* _WORK REQUEST 1_
From the article on the Cubs' managerial search, copy out the passage from "Navarro is the" up to and including "catcher Welington Castillo.".
* _WORK REQUEST 2_
In the Cubs article, which Red Sox coach are the Cubs due to speak with soon?
* _WORK REQUEST 3_
Extend the article on the Cubs' off-season, picking up after its final sentence.

* _STUDY TEXT_
------------------------------------------------

Epstein made his last public comments on the managerial situation and everything else on Sept. 30, when he fired Dale Sveum.
There have been no updates since in keeping with Epstein's forewarned strategy of making the managerial search private. Epstein and the Cubs watched as Joe Girardi returned to the Yankees. They've talked with A.J. Hinch, Manny Acta, Rick Renteria, Eric Wedge and Dave Martinez and will speak soon with Red Sox bench coach Torey Lovullo. The name of former big-league catcher Brad Ausmus also has come up.
None of the candidates seems to have sparked excitement in Chicago, but that's OK. Bobby Valentine was an "exciting" candidate when the Red Sox hired him, but Boston won the World Series with a guy named John Farrell.
But the Cubs have several concerns as the off-season gets into full swing after posting 101- and 96-loss seasons under the Epstein regime.
Here are a few:
Coaching staff: None of the Cubs' coaches under Sveum was guaranteed anything at the end of the season. Pitching coach Chris Bosio and first-base/outfield coach Dave McKay generally got good reviews for their work the last two years under Sveum.
The Cubs could wind up with an entirely new staff for 2014, meaning they'd have their third hitting coach in three years. Epstein fired Rudy Jaramillo during the 2012 season and replaced him with James Rowson. The next hitting coach will be charged with helping to turn around young "core" players Starlin Castro and Anthony Rizzo.
Cubs' free agents: Once the World Series ended, pitchers Scott Baker, Kevin Gregg and Matt Guerrier became free agents, as did backup catcher Dioner Navarro.
Navarro is the most interesting. He batted .300 with 13 homers, was a good clubhouse presence and a valuable mentor to young starting catcher Welington Castillo.

------------------------------------------------

* _SOURCE MATERIAL_
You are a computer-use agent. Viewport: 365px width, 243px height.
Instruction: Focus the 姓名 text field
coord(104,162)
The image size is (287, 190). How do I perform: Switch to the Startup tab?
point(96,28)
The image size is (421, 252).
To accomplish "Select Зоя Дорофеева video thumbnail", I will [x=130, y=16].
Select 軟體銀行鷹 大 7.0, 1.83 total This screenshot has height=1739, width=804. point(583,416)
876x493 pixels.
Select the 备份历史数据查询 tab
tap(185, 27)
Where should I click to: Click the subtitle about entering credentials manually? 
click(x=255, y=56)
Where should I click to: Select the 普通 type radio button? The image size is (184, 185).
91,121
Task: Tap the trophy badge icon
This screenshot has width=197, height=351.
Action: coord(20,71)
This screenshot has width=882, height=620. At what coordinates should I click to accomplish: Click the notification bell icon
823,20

------------------------------------------------

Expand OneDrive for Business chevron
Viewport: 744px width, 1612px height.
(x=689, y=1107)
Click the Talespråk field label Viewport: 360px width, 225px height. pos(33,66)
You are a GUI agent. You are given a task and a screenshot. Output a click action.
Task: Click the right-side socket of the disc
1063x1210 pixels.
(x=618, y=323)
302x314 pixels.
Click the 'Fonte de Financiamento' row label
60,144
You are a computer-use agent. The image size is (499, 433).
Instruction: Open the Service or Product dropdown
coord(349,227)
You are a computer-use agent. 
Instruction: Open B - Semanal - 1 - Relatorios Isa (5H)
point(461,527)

------------------------------------------------

* _RESPONSE AREA 1_
Navarro is the most interesting. He batted .300 with 13 homers, was a good clubhouse presence and a valuable mentor to young starting catcher Welington Castillo.

* _RESPONSE AREA 2_
Bench coach Torey Lovullo.

* _RESPONSE AREA 3_
Baker didn't pitch until September after recovering from Tommy John surgery. He went 0-0 with a 3.60 ERA. The Cub signed him to a one-year, $5.5 million deal, and he might be worth another look-see.
Guerrier injured his elbow but may come back on a minor-league deal. Gregg seemed to grease his way out of town with some critical comments late in the season, comments for which he immediately apologized.
Arbitration-eligible players: The Cubs have a slew of them. The most prominent are starting pitchers Jeff Samardzija and Travis Wood. It's possible both could get multiyear deals. Samardzija has 4-plus years of major-league service and cannot become a free agent until after the 2015 season. Wood has just over three years of service.
The other arb-eligible players are Darwin Barney, James Russell, Donnie Murphy, Luis Valbuena, Nate Schierholtz, Pedro Strop and Brian Bogusevic.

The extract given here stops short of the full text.